The modern dad took center stage last week in anticipation of Father’s Day 2017 with a one-day summit in New York City on the role of fathers around the world and with the release of the latest annual “new dad report” from Boston College Center for Work & Family researchers.
The first-ever Dads + SocialGood conference on June 13 brought to Manhattan leading experts, public figures, activists and parents to discuss men, their families and how to support their livelihood. Father and family health as well as the ongoing battle to improve parental leave policies in the United States proved key topics.
Health and family
Leaders from UNICEF, the United Nations’ humanitarian program for children and families, discussed their Early Moments Matter campaign. The 6-month-old effort aims to increase awareness worldwide about the importance of parents being engaged in their child’s first 1,000 days of life because these early experiences greatly influence brain development.

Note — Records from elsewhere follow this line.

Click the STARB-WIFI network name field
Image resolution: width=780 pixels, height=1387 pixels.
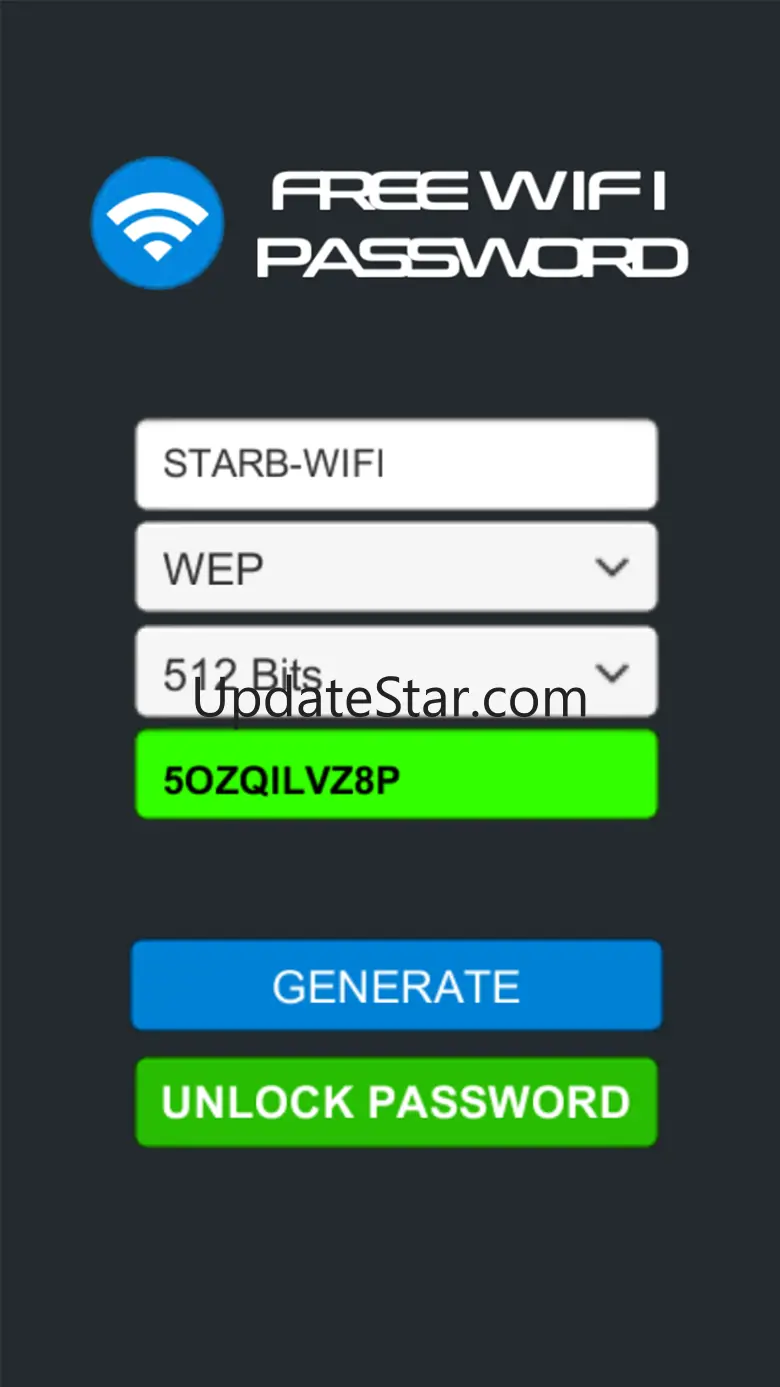point(396,464)
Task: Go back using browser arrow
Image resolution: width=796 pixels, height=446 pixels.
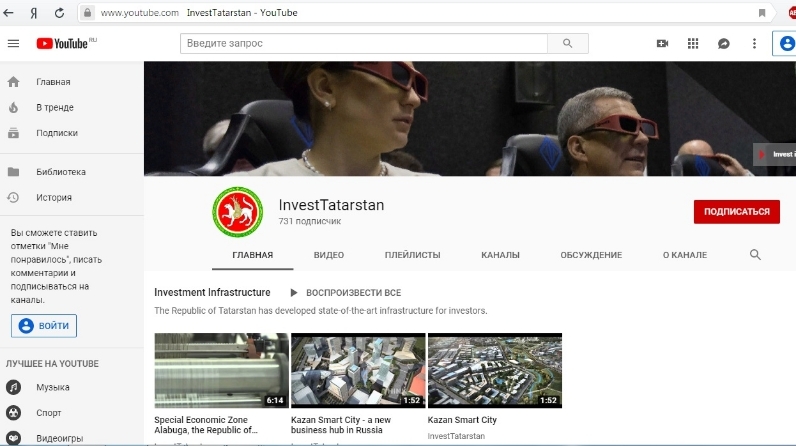Action: (10, 13)
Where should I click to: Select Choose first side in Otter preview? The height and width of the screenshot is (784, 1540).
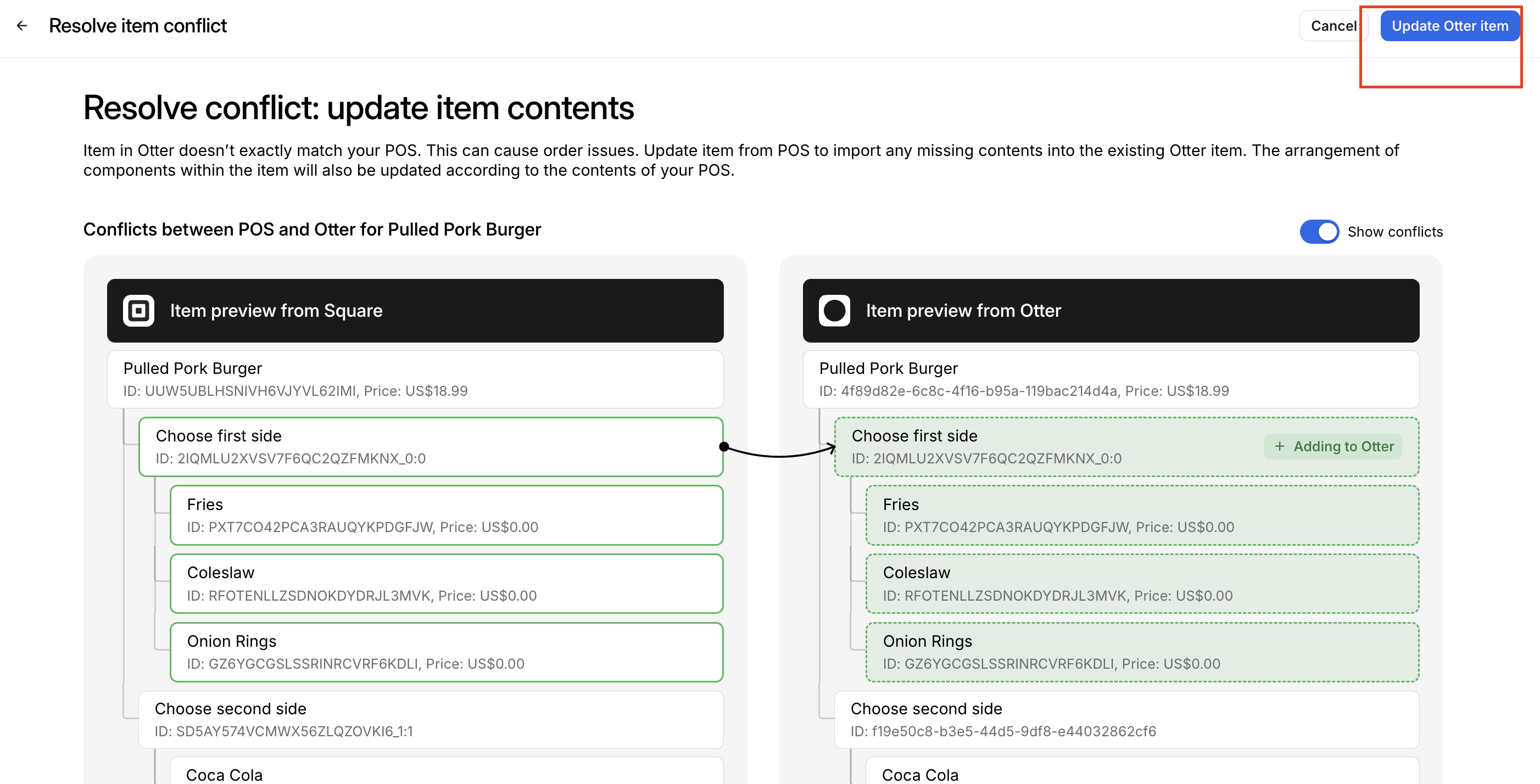pos(1126,447)
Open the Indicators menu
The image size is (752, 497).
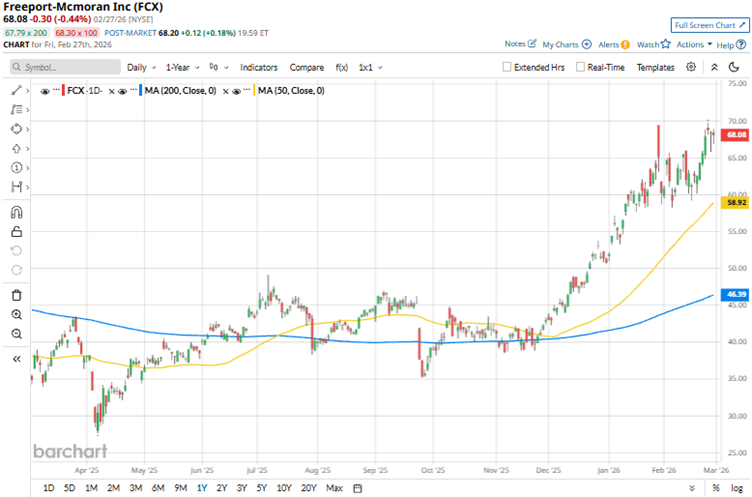[258, 67]
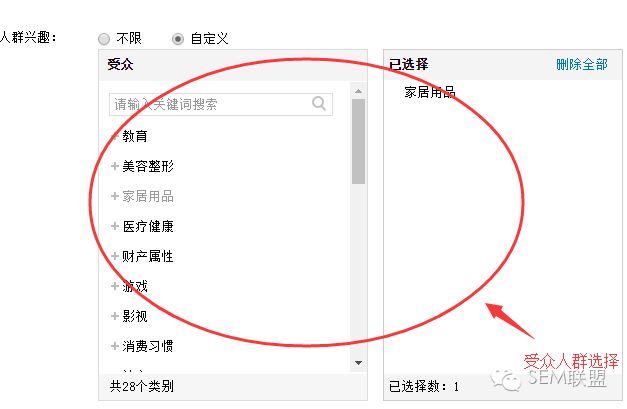The image size is (627, 409).
Task: Click the audience list scrollbar thumb
Action: [x=358, y=142]
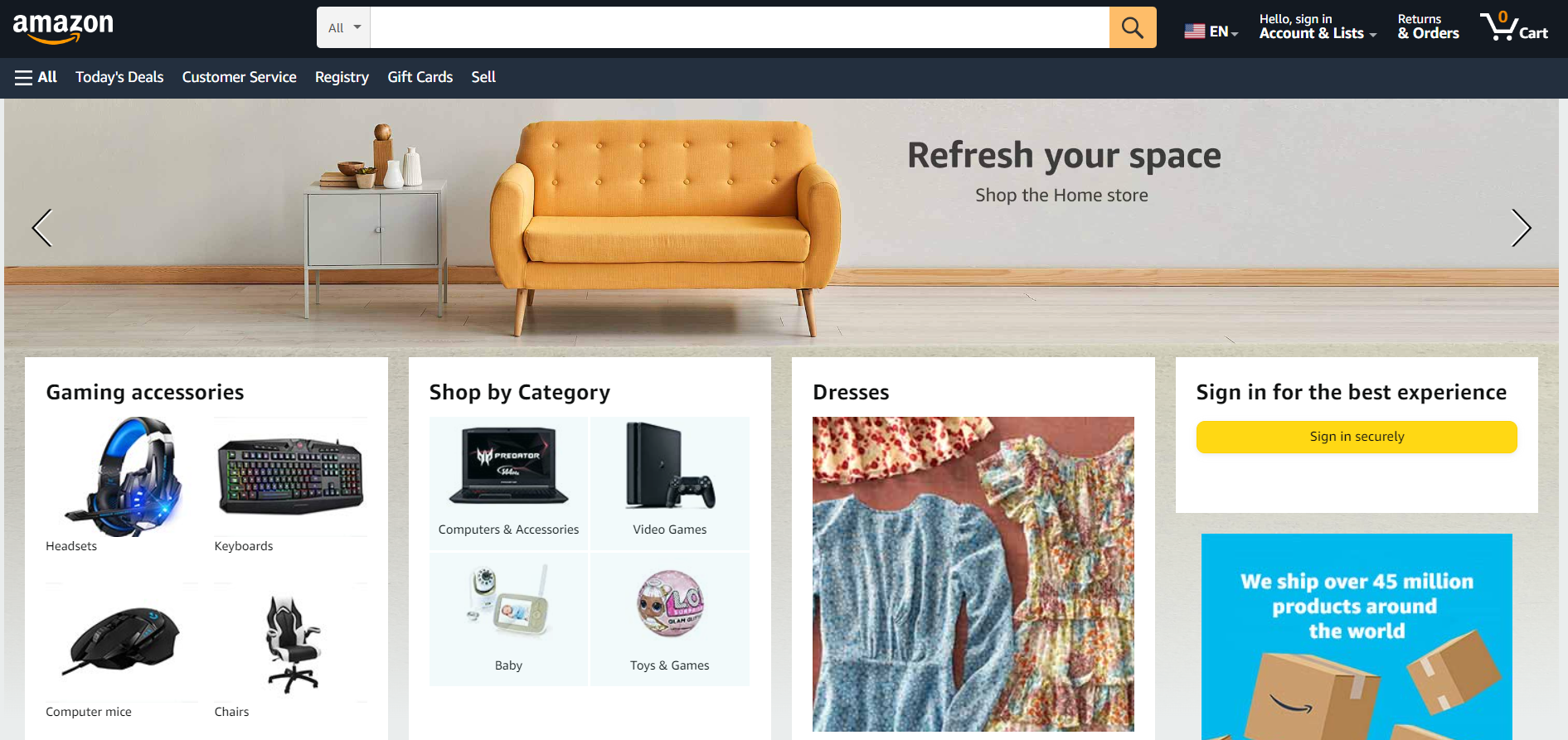Open the Gift Cards menu item

pyautogui.click(x=420, y=77)
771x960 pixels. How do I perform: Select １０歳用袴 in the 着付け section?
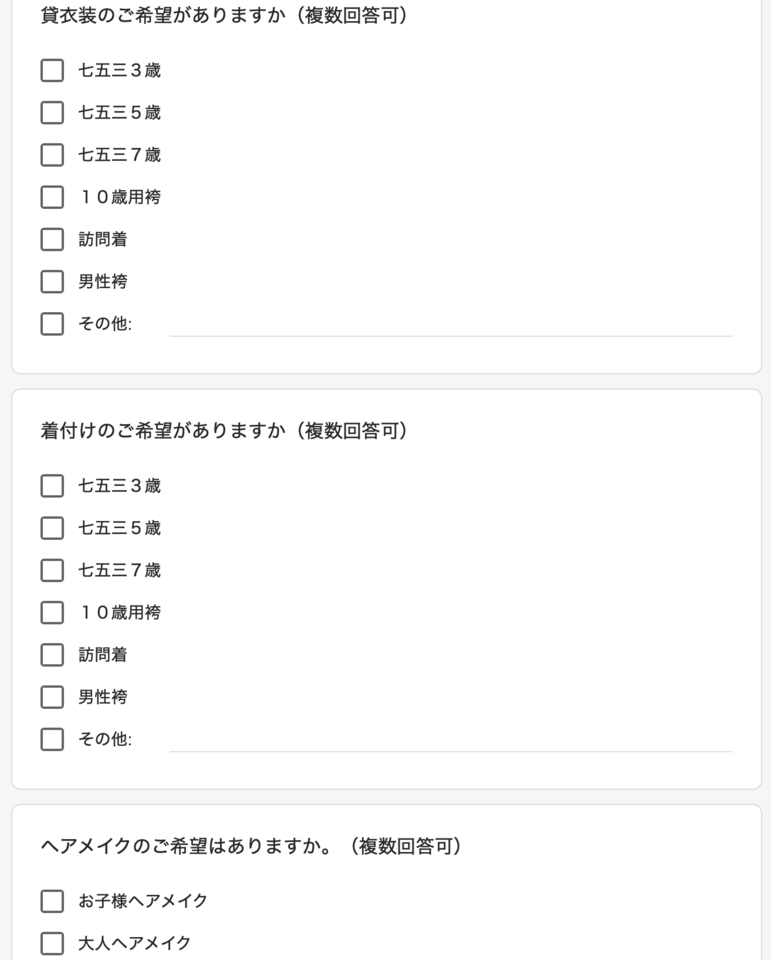tap(52, 613)
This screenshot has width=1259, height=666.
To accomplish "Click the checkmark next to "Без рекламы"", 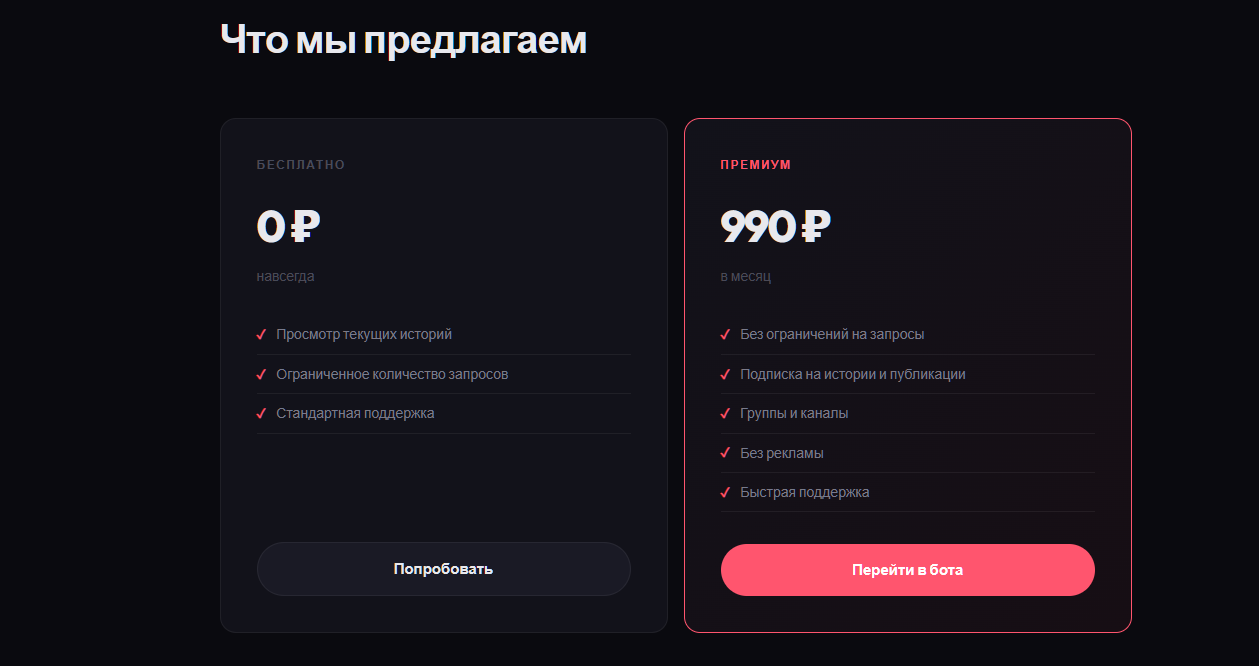I will [x=725, y=453].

During those first 1,000 days of life, the health of the dad also happens to be a key component to the quality family life. For example, humans only have so much cognitive bandwidth to make decisions and lack of sleep can adversely affect parental decision-making, noted panelist Christina Lee, principal scientist at health products manufacturer Johnson & Johnson, one of the conference sponsors. The lack of sleep also plays a role in our success work as well as parenting.
Family health is an important topic for many modern dads, presenters noted. Zack Yaksic, a father and founder of Alana’s Foundation, talked about his mission to make sure parents and children are vaccinated from the flu after he lost his daughter to the illness in 2003. Strains of flu are capable of causing the next world pandemic, an infectious disease specialist noted at the conference, but one of easiest, most effective ways to prevent that by educating families. about the importance of annual flu shots and good hygiene.
Parental leave
While the United States lags behind the world in offering parental leave, one bright spot has been Johnson & Johnson which two years ago extended up to 17 weeks (eight paid) of parental leave to its U.S. employees. The company announced at the Dads + SocialGood conference that it would expand that U.S. policy to its 90,000 employees in 65 countries worldwide.
In making the announcement, J&J Executive Vice President and Chief Human Resources Officer Peter Fasolo asked dads to step up the work on the issue and for other companies to “join us.”
“I expect all dads to take advantage of this,” he said.
Fairleigh Dickinson University professor Scott J. Behson, author of The Working Dad’s Survival Guide, said during a presentation that parental leave needs to be a continuing conversation that expecting fathers need to have with their employers. Companies can and should use parental leave as a recruitment tool to bring in the best employees to their business, he said.
The Dads + SocialGood conference also focused on the positive things fathers are doing not just in their homes but on the global level. One panel discussion covered how fathers are handling the worldwide refugee crises. It lauded a 26-year-old Sudan man, for example, who took two kids who were fleeing the country under his wing, proving you do not have to be a dad to be a father.
Below are tapings of the Dads + SocialGood gathering presented by Johnson & Johnson, the United Nations Foundation and the online parenting site Fatherly.
Part 1
Part 2
The New Dad: The Career-Caregiving Conflict
Parental leave also played a role the Boston College Center for Work and Family’s eighth annual “state of the dad” report, released last week. The report centered on the work-life balance fathers face and their perceptions of and actions in child rearing.
The New Dad: The Career-Caregiving Conflict looked at three different generations of working dads — Baby Boomers, Gen X and Millennials — and broke down them further based on how they perceived and performed their caregiving role. It further discovered three different types of working fathers:
- Traditional — Those who feel their spouse/partner should do more caregiving
- Conflicted — Those who believe caregiving should be 50/50 but the spouse/partner actually does more it.
- Egalitarian — Those who believe caregiving should be 50/50 and maintain that split in real life..
The study took special notice of conflicted dads, noting that what they are “experiencing is exactly analogous to the dilemma that working women have faced for years, ‘Is it possible to have it all?’”
“In that sense, this is not a new phenomenon. The struggle to have a professional career while also being an engaged caregiver is one that many if not most mothers would easily relate to. What is new is this struggle is being amplified far more for today’s working dads,” the report concluded.
To help ease this conflict, businesses need to respect today’s expanding role of the father in the family, the report stated. This includes offering father (or parent) support groups, paid paternity leave and striving to work with dads on schedules and workload based on their role in the family. On the plus side, companies are slowly recognizing this and offer more working parent flexibility and help, understanding that benefits like parental leave benefits not only the father but the company as well.
Despite these conflicts, the study noted that even though more fathers have started taking on more at work they are also making greater efforts to balance it with family responsibilities. These dads who achieve a balanced work-life situation tend to be happier not only with their family but also with their work.